Your instructions: Exact transcription begins at the first line of the material below and ends with the line holding "Task: Click the"; pictures are skipped.

Task input:
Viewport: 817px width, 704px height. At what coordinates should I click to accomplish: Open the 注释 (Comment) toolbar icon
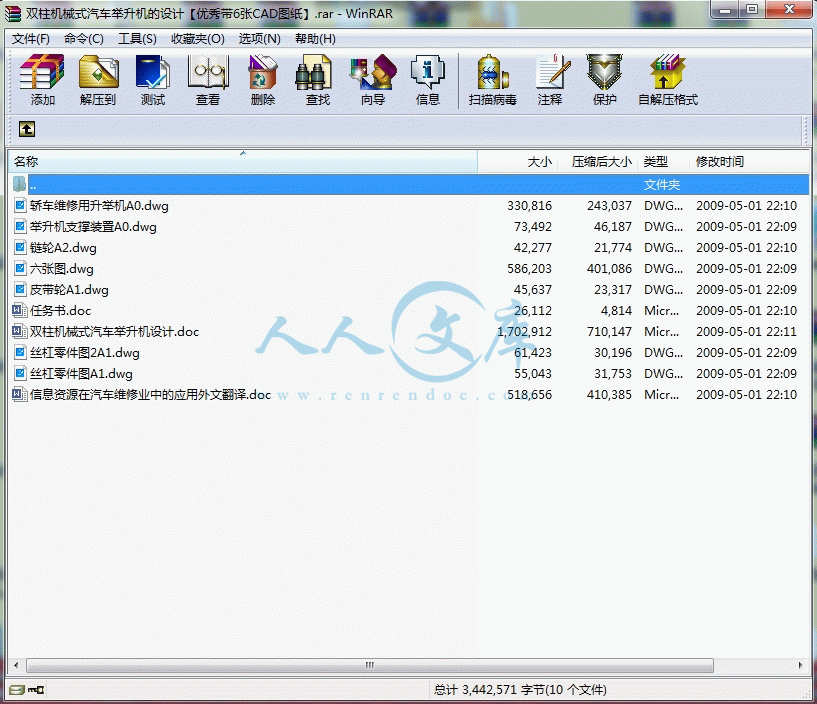point(550,80)
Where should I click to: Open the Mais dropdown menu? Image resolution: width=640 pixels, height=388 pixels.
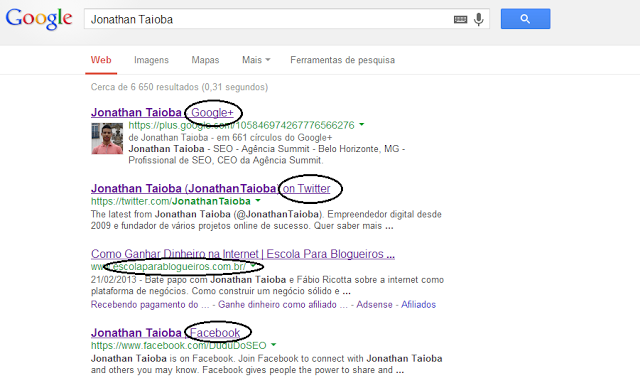click(256, 60)
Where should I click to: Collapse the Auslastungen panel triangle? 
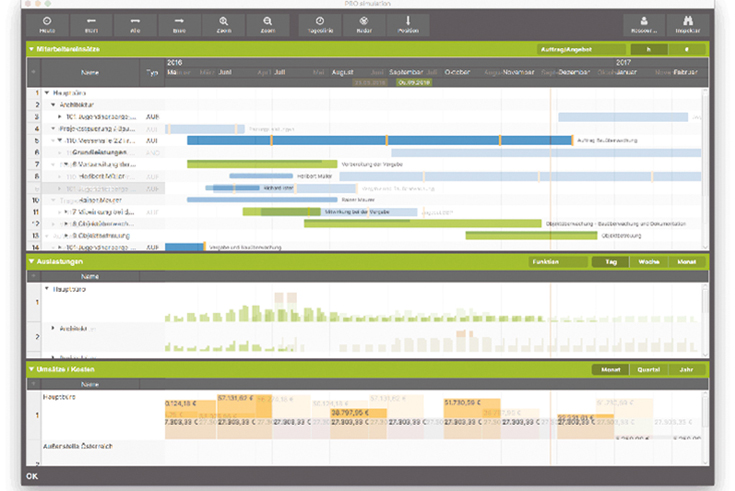[31, 262]
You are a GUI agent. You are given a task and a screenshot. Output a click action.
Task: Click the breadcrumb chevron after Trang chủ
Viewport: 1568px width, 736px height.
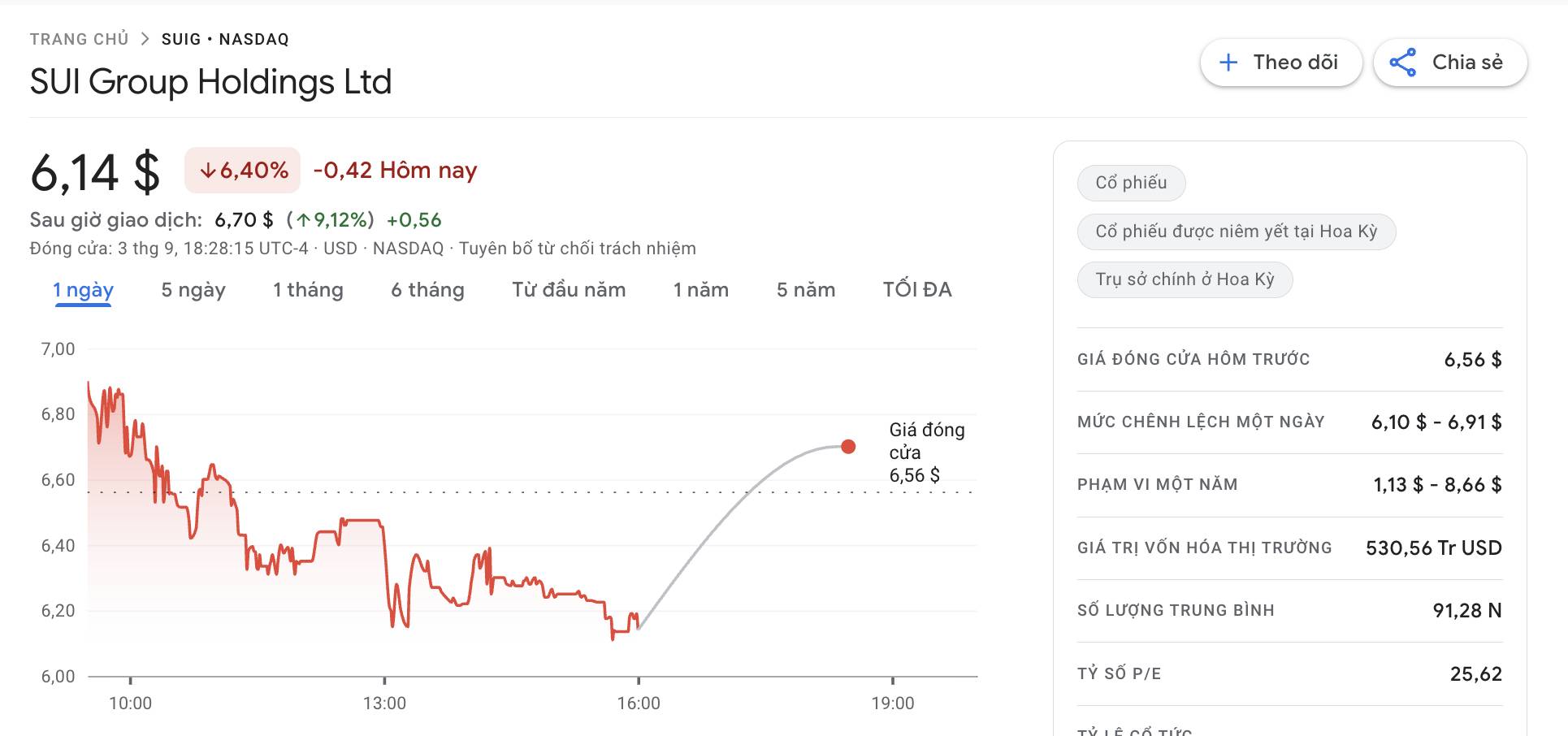pyautogui.click(x=145, y=39)
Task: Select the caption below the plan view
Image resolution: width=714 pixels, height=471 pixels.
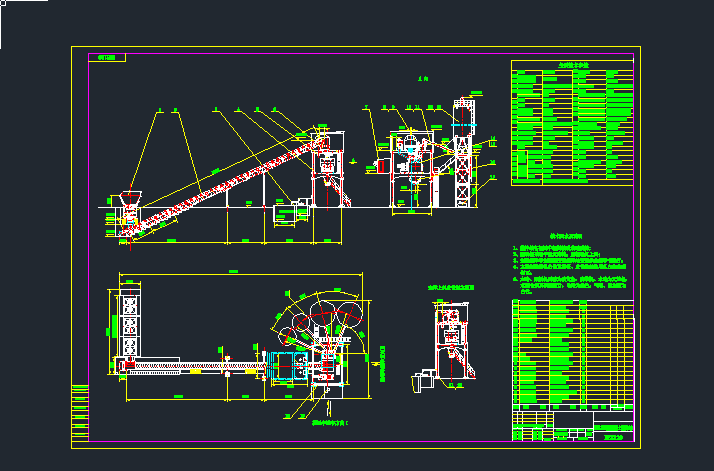Action: click(x=306, y=424)
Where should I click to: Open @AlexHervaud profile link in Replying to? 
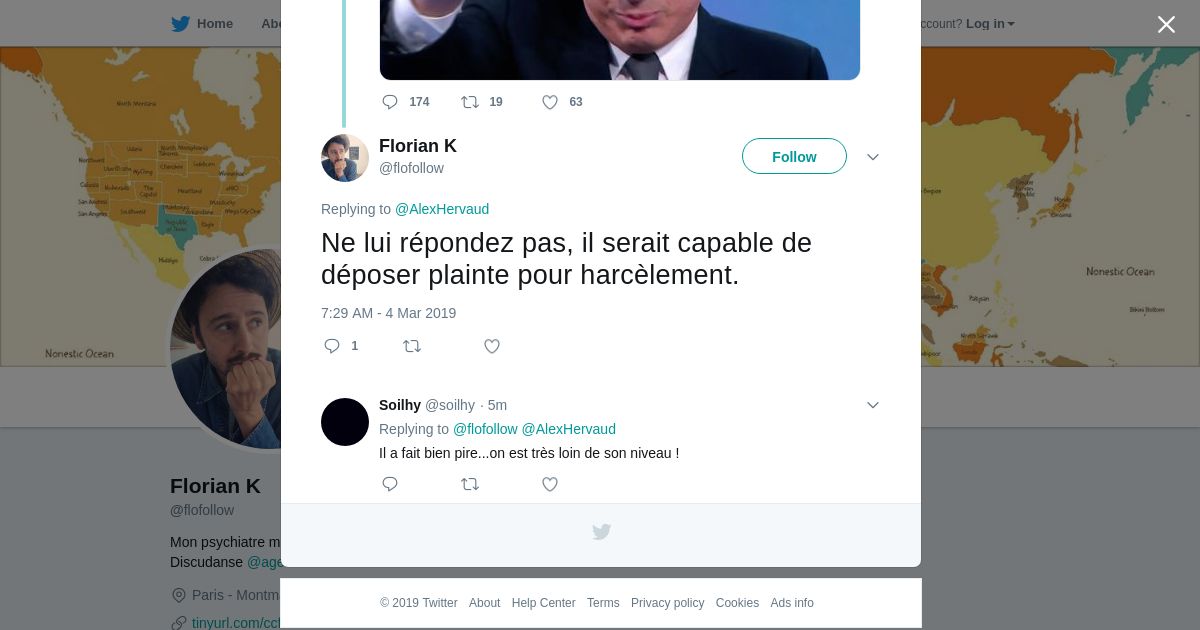(442, 209)
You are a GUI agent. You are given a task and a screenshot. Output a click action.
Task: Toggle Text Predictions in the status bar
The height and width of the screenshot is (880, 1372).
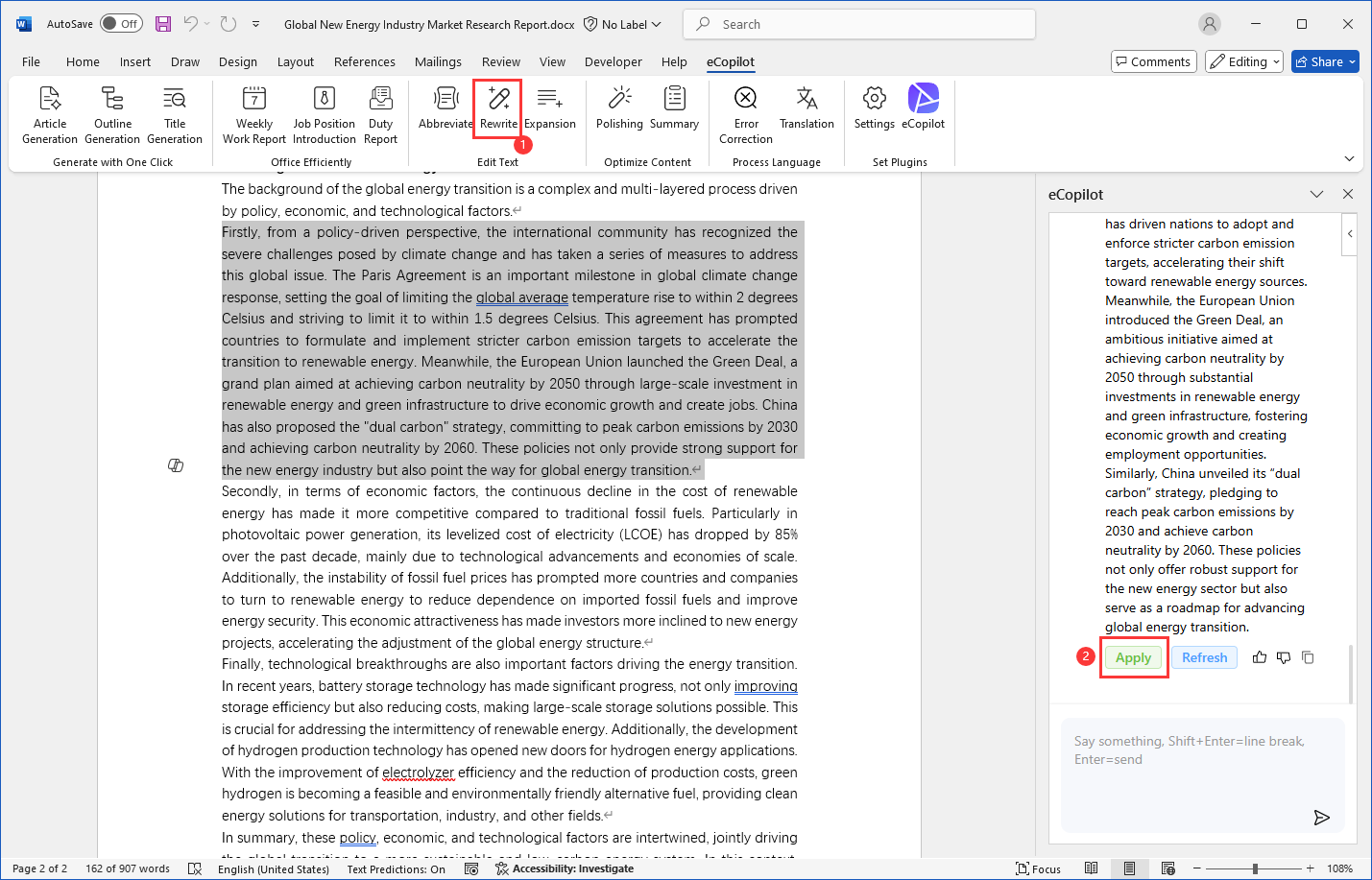coord(396,868)
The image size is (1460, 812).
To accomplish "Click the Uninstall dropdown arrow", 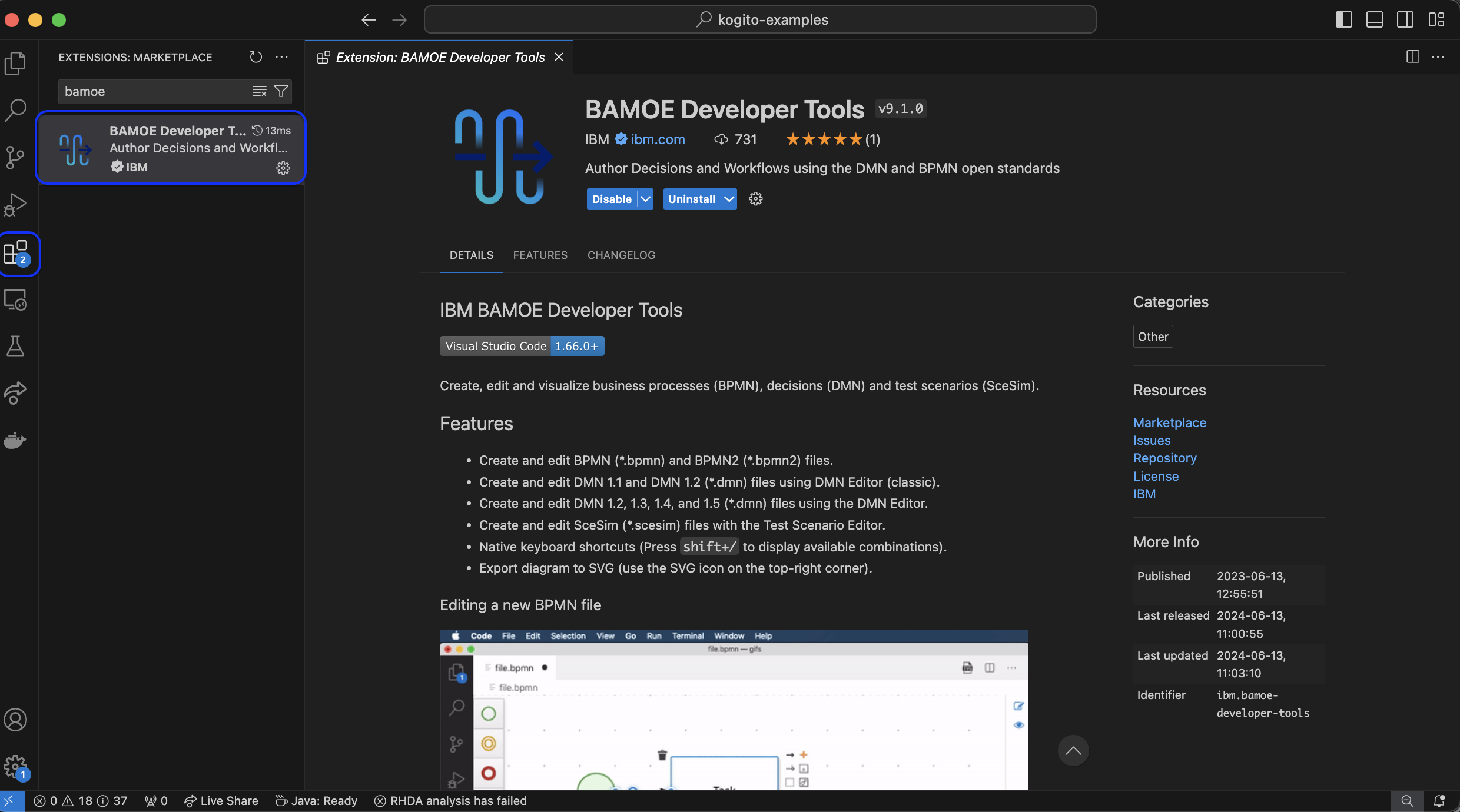I will tap(728, 199).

Response to this task:
Viewport: 817px width, 704px height. At what coordinates should I click to accomplish: Open the 注释 (Comment) toolbar icon
point(550,80)
Where should I click to: Open the Mais dropdown menu? Image resolution: width=640 pixels, height=388 pixels.
click(256, 60)
Where should I click to: Collapse the Auslastungen panel triangle? 
[31, 262]
You are a GUI agent. You are given a task and a screenshot. Output a click action.
Task: Click the breadcrumb chevron after Trang chủ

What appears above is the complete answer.